In September 2021, the regulator served Kwon with papers during Messari’s crypto conference, Mainnet, in New York. Kwon and Terraform filed an appeal, claiming that the SEC broke its regulations by serving Kwon in person and that the court lacked jurisdiction owing to Terraform’s lack of US presence.

Both arguments were rejected by the court. It was discovered that the SEC followed the procedures and that Terraform’s counsel was not allowed to receive filings, which is why Kwon was served in person.

According to Terraform’s interpretation of the regulations, it would generate “absurd results by allowing a party to insist on service through counsel but allowing the party to block said service by not authorizing their counsel to receive any filings.”

The court upheld the judgment that there were seven connections with the United States in the second element. It claimed that Terraform Labs and Kwon pushed the tokens to US-based users and investors, that they kept US personnel, and that they had trading arrangements with US-based organizations (noting one $200,000 deal with an unnamed exchange). According to the petition, when negotiating with one company, they stated that 15% of Mirror Protocol users are headquartered in the United States.
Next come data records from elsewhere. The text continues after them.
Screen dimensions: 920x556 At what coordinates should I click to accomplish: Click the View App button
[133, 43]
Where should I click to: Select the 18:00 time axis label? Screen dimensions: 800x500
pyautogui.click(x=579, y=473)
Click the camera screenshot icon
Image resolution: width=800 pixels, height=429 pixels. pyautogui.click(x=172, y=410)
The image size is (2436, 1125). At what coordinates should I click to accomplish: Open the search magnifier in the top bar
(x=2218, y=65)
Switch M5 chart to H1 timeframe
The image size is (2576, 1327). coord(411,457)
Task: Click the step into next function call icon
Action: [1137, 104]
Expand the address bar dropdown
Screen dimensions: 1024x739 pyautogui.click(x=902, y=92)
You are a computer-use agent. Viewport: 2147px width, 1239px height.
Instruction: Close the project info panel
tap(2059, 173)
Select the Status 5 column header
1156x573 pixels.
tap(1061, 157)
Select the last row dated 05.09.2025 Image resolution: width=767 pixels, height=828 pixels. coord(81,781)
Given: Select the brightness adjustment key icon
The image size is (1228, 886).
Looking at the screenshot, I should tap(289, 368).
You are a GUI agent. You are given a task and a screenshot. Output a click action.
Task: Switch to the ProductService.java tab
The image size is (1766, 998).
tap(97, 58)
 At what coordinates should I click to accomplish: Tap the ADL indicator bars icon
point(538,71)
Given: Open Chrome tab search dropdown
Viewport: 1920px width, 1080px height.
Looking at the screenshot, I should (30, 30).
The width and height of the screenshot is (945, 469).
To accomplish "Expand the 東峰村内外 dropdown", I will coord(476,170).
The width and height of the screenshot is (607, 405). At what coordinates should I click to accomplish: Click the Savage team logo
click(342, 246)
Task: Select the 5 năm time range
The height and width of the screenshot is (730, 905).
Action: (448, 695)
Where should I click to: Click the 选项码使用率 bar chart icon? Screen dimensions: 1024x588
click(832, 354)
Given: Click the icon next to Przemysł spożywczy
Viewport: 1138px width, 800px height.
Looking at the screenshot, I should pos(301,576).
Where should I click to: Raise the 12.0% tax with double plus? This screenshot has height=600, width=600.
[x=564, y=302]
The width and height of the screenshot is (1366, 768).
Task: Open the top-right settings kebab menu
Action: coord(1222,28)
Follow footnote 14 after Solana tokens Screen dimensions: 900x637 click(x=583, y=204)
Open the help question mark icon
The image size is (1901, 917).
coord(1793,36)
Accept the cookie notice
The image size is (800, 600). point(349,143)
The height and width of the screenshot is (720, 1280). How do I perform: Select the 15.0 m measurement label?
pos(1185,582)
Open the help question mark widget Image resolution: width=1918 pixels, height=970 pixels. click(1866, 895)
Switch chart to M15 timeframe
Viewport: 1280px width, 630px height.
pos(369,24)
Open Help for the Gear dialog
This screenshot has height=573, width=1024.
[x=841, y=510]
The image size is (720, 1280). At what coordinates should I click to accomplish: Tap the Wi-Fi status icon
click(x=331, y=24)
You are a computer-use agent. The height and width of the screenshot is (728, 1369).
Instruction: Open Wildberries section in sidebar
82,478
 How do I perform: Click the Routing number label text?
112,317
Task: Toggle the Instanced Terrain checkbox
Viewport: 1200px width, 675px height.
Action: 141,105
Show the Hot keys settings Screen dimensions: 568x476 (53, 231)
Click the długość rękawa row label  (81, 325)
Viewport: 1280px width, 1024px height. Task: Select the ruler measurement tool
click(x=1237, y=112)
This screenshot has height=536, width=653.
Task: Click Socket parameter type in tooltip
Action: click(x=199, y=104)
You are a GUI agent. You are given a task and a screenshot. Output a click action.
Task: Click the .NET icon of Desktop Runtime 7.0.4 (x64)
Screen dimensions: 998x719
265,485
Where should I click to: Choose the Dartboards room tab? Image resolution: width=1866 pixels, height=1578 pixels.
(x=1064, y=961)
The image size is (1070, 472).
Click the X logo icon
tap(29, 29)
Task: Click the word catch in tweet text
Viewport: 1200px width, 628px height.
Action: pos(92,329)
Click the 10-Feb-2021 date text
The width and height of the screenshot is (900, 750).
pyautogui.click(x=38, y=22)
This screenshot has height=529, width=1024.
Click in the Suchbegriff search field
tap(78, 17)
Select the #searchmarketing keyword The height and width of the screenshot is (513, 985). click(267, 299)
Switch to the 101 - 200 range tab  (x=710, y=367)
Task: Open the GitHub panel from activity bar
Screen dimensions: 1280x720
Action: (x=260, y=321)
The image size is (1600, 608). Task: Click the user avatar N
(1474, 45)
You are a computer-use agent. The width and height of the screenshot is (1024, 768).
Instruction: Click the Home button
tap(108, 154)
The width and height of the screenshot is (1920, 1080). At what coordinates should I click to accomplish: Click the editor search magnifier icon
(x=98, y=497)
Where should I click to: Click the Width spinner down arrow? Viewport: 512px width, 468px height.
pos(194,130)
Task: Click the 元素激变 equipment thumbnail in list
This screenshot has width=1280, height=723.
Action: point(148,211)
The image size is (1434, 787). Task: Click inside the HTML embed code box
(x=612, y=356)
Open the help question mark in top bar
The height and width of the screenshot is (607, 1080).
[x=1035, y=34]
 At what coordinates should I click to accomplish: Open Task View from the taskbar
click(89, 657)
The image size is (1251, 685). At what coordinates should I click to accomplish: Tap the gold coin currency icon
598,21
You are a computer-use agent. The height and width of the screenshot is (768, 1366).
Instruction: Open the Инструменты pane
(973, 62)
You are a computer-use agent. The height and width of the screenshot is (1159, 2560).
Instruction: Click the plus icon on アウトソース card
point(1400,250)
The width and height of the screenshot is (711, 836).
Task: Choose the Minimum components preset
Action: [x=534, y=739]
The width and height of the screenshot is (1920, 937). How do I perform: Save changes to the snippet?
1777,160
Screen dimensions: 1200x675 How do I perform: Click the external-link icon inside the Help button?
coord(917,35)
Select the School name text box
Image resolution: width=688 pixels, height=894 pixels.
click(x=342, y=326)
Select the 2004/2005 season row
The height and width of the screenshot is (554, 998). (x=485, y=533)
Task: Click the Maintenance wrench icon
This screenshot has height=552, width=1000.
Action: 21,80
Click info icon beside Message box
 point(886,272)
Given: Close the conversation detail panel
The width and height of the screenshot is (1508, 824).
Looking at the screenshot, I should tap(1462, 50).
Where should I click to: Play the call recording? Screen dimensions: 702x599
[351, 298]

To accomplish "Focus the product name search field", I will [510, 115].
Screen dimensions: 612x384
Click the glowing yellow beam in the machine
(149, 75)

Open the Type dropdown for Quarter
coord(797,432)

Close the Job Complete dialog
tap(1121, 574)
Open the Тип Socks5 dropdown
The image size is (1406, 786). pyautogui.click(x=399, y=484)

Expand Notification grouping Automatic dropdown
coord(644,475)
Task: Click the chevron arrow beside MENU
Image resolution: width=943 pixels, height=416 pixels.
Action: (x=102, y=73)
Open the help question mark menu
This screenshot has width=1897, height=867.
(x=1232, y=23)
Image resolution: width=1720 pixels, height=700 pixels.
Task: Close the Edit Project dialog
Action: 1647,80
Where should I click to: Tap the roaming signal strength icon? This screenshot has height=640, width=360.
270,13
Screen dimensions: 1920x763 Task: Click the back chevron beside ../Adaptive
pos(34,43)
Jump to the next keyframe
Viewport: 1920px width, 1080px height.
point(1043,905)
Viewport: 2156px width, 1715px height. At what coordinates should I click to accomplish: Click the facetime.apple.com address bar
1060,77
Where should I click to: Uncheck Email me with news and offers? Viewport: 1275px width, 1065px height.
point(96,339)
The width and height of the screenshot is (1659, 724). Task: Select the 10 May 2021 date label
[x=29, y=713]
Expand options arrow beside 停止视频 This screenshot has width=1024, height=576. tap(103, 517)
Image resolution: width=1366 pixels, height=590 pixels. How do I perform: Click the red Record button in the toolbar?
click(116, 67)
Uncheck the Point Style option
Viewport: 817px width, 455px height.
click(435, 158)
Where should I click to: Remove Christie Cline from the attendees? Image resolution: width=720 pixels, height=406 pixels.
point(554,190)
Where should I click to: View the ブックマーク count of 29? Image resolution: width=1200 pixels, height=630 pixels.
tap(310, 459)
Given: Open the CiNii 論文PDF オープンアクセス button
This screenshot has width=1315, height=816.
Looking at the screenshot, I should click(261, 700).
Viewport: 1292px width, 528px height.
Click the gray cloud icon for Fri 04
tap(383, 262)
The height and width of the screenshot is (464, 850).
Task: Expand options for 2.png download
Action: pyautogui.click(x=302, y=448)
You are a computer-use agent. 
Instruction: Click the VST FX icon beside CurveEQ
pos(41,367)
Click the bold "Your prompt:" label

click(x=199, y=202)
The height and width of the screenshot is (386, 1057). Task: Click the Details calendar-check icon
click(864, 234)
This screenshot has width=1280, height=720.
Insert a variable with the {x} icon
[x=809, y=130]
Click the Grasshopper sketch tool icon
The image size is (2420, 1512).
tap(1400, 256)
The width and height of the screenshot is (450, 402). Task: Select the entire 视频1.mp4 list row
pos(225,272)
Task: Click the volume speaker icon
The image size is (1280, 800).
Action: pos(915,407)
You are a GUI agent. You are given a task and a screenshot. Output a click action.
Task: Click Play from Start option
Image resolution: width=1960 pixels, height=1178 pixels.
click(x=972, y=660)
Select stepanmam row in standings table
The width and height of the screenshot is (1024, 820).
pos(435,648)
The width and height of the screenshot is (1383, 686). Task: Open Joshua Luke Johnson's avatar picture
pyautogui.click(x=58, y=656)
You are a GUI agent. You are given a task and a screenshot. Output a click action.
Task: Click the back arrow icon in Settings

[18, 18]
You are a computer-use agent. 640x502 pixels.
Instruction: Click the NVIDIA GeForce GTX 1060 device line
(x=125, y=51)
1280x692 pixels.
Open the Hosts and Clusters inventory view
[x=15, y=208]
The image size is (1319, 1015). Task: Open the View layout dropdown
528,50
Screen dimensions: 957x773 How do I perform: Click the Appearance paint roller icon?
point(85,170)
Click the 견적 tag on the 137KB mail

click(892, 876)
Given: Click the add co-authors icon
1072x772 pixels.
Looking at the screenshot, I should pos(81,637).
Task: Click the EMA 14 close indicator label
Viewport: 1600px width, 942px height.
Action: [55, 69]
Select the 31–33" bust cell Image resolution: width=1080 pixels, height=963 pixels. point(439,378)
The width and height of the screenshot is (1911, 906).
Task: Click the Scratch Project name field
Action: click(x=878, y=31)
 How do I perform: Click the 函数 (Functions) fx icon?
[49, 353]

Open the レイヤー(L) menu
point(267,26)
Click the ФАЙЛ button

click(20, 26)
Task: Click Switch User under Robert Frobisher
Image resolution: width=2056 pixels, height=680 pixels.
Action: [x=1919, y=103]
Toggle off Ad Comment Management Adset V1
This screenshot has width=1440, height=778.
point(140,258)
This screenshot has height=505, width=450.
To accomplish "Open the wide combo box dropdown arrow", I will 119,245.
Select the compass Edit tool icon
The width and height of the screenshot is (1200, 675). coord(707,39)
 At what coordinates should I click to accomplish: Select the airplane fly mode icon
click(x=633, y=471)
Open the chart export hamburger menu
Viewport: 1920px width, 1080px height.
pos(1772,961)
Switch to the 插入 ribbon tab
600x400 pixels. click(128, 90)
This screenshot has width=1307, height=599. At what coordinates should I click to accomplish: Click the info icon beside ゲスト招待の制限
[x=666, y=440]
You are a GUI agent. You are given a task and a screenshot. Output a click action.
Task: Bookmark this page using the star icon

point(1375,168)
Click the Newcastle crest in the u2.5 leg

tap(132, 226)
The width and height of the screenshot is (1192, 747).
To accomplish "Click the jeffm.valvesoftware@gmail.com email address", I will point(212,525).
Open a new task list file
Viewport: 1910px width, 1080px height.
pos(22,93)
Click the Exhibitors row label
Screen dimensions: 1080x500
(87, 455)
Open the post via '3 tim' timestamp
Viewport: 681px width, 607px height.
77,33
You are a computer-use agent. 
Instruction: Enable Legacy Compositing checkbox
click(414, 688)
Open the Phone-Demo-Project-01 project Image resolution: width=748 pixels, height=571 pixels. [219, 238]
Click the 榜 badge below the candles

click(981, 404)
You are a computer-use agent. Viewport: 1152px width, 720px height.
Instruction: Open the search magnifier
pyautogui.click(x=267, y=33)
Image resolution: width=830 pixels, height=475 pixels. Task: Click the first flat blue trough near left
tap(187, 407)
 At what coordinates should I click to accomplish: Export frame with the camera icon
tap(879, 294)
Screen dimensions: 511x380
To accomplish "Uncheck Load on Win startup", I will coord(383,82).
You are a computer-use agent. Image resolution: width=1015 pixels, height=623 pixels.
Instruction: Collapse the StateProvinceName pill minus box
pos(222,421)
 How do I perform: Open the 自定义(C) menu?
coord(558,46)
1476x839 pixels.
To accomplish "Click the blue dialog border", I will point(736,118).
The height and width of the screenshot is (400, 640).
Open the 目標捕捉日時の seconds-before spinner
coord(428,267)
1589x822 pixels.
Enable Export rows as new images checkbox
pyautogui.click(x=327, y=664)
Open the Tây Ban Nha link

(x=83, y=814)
Arguments to the contrary were also disregarded by the court.

This case has nothing to do with the Terra blockchain’s massive collapse last month, which saw its native coin, Luna, experience a downward slide as its supply increased dramatically. This was owing to its association with the stablecoin TerraUSD (UST), which lost virtually all of its value after losing its peg to the US dollar. Both projects saw their market capitalization plummet by about $40 billion.

Former holders received a token airdrop after the blockchain was recreated. However, investors only regained a portion of what they lost.